I am one of those people who is always jumping out of their seat at every loud noise and even when someone comes up behind me and taps me on the shoulder. This is my fear response. Fear is an emotion. Once, unbelievably, when I was a teenager my best friend tapped me on the shoulder while I was walking down a hallway in deep thought about an upcoming exam. I was so overwhelmingly startled that I turned around and hit her right in the nose, knocking her right onto the floor. It was entirely a fear response, I never thought about what I was doing for even a fraction of a second. Afterward I couldn’t believe what I had done, or more importantly, why I did it.

Part of the science behind emotional intelligence looks at how our brain processes emotion. One of those many processes is how our amygdala will take over when we are suddenly frightened and control the fight or flight response and we do something seemingly irrational. Therefore, it would be rather unwise to jump out of a dark closet and say “boo” to someone holding a loaded gun.
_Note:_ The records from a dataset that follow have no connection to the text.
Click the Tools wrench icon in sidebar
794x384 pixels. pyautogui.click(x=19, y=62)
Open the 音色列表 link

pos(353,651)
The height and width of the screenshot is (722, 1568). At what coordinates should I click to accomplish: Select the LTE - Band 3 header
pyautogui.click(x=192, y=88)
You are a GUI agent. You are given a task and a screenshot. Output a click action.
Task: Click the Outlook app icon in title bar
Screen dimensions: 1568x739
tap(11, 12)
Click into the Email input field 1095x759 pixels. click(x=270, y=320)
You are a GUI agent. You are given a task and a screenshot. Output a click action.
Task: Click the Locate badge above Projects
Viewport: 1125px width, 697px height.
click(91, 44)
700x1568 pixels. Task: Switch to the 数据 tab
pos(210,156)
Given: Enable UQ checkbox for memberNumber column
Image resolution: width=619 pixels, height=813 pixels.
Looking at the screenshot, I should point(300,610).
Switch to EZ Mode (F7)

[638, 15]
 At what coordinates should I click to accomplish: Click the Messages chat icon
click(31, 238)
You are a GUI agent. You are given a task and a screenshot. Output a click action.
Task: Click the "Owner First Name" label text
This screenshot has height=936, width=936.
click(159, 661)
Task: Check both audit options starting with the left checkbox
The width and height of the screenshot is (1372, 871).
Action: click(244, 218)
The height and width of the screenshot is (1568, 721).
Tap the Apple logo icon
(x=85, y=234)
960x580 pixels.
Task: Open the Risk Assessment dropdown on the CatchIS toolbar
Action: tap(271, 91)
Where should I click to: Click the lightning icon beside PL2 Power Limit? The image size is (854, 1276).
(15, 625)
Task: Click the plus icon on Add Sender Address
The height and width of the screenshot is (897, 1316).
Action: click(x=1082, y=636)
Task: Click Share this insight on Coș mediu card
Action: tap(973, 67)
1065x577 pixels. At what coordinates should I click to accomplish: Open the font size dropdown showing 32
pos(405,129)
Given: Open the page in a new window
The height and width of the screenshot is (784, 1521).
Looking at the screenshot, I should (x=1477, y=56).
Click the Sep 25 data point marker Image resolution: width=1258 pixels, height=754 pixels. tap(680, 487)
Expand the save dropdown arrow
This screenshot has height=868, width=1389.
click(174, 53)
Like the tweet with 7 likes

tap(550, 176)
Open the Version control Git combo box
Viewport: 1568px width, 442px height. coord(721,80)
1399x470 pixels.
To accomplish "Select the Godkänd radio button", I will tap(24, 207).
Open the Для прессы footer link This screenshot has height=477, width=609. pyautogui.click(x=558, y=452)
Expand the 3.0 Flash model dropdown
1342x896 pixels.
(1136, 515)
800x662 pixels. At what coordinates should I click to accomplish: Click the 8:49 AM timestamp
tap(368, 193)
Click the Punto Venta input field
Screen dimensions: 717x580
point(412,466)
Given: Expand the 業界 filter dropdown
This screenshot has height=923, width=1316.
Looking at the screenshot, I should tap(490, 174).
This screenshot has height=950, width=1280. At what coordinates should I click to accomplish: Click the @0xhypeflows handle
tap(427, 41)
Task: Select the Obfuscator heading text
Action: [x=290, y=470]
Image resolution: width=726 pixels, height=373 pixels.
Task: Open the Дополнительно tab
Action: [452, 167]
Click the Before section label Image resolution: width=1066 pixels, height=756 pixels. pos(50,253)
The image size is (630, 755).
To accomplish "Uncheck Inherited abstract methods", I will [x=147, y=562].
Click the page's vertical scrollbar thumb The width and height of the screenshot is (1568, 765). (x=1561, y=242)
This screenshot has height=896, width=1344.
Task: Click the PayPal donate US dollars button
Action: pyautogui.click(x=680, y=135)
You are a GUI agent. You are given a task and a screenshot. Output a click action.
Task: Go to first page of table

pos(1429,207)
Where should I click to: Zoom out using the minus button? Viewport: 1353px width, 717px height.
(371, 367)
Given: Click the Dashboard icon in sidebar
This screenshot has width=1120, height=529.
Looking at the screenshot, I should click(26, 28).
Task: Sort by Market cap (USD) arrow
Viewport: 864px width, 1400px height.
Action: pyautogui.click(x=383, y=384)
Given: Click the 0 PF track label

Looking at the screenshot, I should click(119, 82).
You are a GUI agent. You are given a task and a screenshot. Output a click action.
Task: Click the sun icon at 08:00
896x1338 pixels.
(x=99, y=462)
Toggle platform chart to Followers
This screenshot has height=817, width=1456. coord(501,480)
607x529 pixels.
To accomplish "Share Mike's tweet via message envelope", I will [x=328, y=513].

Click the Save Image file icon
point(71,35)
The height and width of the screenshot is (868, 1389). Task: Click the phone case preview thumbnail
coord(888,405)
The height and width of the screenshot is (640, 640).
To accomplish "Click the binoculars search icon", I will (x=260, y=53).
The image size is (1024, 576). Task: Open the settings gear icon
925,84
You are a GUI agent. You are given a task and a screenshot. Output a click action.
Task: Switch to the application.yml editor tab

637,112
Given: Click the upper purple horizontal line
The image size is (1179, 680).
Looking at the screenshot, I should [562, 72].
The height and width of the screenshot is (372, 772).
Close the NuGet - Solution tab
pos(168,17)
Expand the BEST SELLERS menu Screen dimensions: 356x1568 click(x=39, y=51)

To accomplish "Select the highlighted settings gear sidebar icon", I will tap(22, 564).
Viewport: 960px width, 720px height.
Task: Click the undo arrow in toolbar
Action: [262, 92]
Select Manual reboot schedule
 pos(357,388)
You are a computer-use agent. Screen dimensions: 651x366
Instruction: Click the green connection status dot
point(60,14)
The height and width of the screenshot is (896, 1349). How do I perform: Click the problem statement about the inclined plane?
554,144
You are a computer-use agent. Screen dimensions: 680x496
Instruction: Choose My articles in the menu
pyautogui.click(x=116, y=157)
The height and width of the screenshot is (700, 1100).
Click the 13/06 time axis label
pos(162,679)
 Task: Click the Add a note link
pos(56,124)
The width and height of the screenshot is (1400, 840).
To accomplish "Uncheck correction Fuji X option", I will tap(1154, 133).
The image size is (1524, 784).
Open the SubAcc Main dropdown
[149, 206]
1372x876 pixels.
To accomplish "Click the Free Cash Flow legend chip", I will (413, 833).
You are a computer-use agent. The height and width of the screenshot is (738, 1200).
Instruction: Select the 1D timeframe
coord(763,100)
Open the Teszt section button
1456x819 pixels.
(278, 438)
In that fraction of a second of total fear of the “boo”, the amygdala will register a fear response (before the brain has a chance to process that it was a friendly face and non-threatening situation) the disastrous result may just be the gun going off at the prankster.

Understanding this science, now I understand why I hit my best friend all those years ago, I have developed a self-awareness of my own responses to fear. Self awareness is the cornerstone to emotional intelligence.

According to Daniel Goleman in is book Emotional Intelligence, Why It Can Matter More than IQ, emotional intelligence can be defined as:

  1. Knowing Ones Emotions.
  2. Managing Emotions.
  3. Motivating Oneself.
  4. Recognizing Emotions in Others.
  5. Handling Relationships.

Emotional intelligence is a very large field and there are some fabulous books on the subject. If you believe it was just another fad, one of the “buzz words” that up and coming yuppies dropped in conversations to show their trendiness, I would argue that is not at all the case. Emotional Intelligence is indeed real and research is showing that it is necessary for today’s leaders to excel.